Em uma nova viagem ao Malawi, em 2009, Madonna conheceu e adotou Mercy James, sua quarta filha, quando a menina tinha três anos de idade. Na época, a cantora estava em meio ao processo de divórcio de Guy Ritchie. Mercy é pianista e responsável por um dos pontos altos da Celebration Tour, já que toca o instrumento de cauda enquanto a mãe canta a música Bad Girl.

Stella e Estere Ciccone

Nascidas no Malawi, as irmãs gêmeas foram adotadas pela cantora em 2017, quando tinham cinco anos de idade. Hoje, com 11 anos, as duas participam da Celebration Tour. Stella demonstra seu talento na dança durante a performance de Don’t Tell Me e Estere tem destaque na canção Vogue.

Frutos do meio em que se desenvolvem

Os filhos da Madonna vindos da África provam que o meio, os incentivos, podem ultrapassar o DNA. Os filhos artistas que tocam, dançam, cantam, performam não tem o código genético da Rainha do Pop.  Fazem porque foram criados ali com referências, oportunidades de aprendizagem, desenvolvimento. Receberam incentivos, descobriam talento no aprendizado e lapidaram na oportunidade da prática.

Talvez, o conhecido processo de osmose de aprendizagem — uma absorção quase automática de algo. Assimilar algo por osmose, por exemplo, acontece quando alguém aprende a fazer algo sem gastar energia ou precisar agir de forma intencional ou consciente para que aconteça esse aprendizado.



Voltando ao palco, logo após a apresentação de “Hung Up”, Mercy encantou o público durante a execução da música “Bad Girl”, do álbum “Erotica”. No número, a adolescente tocou um piano de calda enquanto a Rainha do Pop soltava a voz ao som da canção.

Enquanto isso, a pequena Estere acompanhou o grupo de bailarinos durante o aguardando momento de “Vogue”, clássico do repertório.

Por fim, David Banda também representou o cantor Prince em um solo de guitarra quando a diva apresenta a música “Like a Prayer”. Sua aparição, inclusive, arrancou elogios de internautas e foi bastante aclamada.
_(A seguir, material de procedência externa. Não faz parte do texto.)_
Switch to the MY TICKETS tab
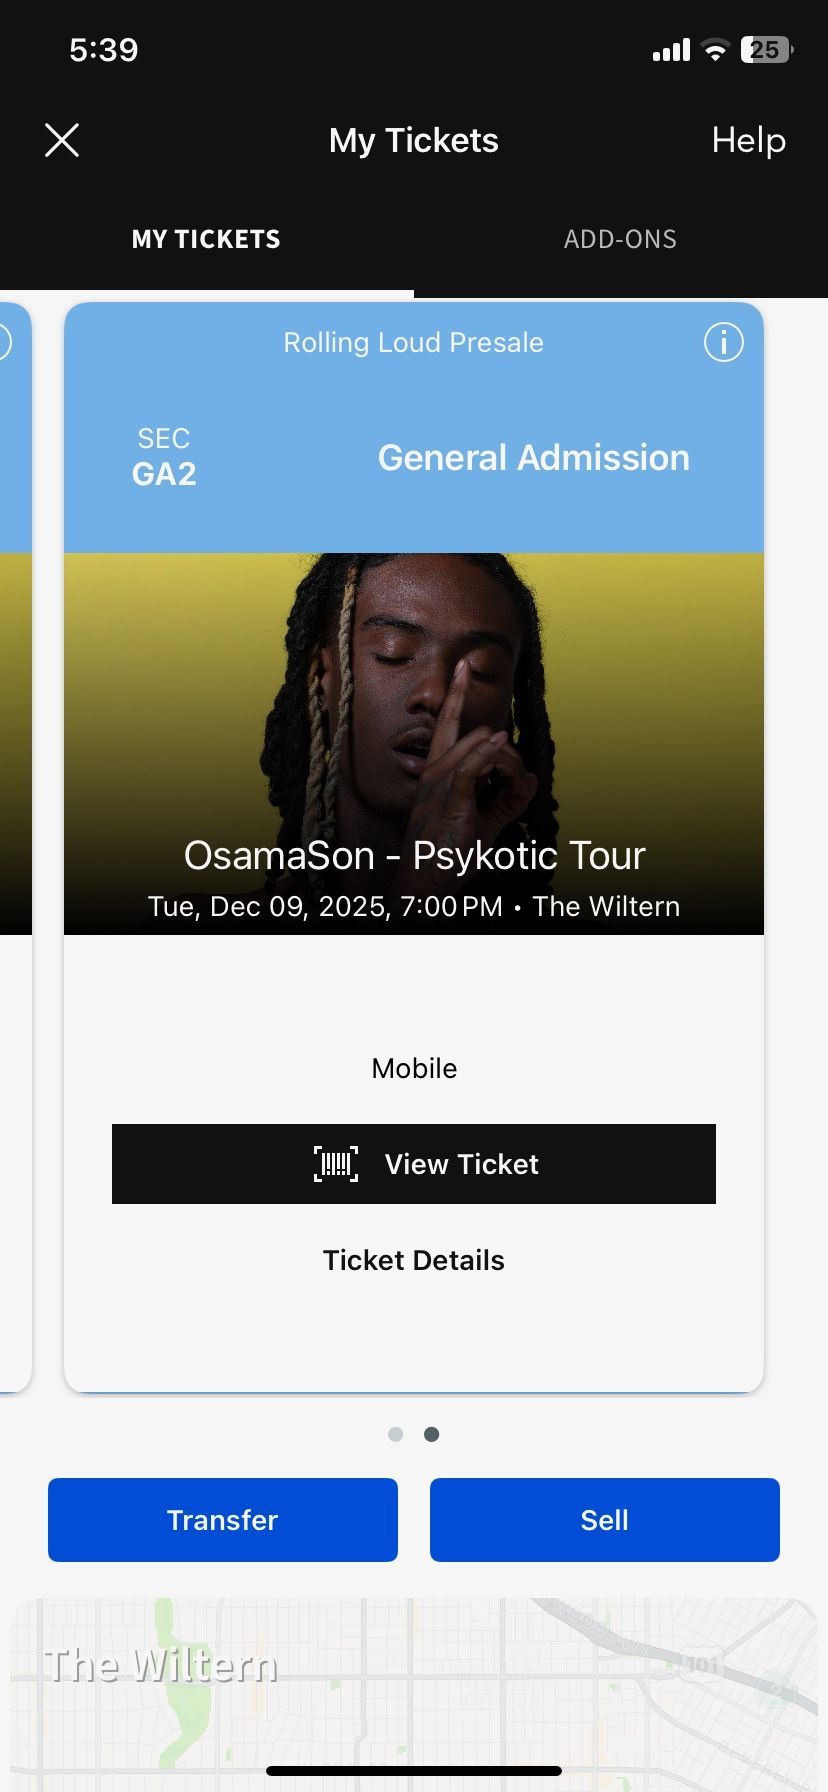The height and width of the screenshot is (1792, 828). tap(206, 239)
Agora, a diversidade do palco da Madonna, as oportunidades, as homenagens ali colocadas, a bandeira que a rainha do Pop ergue desse a década de 80, não foram vistas nas áreas VIP’s do evento, nas proximidades do palco. No Brasil e, claro, em vários outros lugares, ainda há o pensamento que iniciou esse artigo, a falta de acesso que nos invisibiliza e garante os estereótipos onde querem nos enquadrar.

Meu questionamento pós Madonna é: quando esse cenário vai de fato mudar?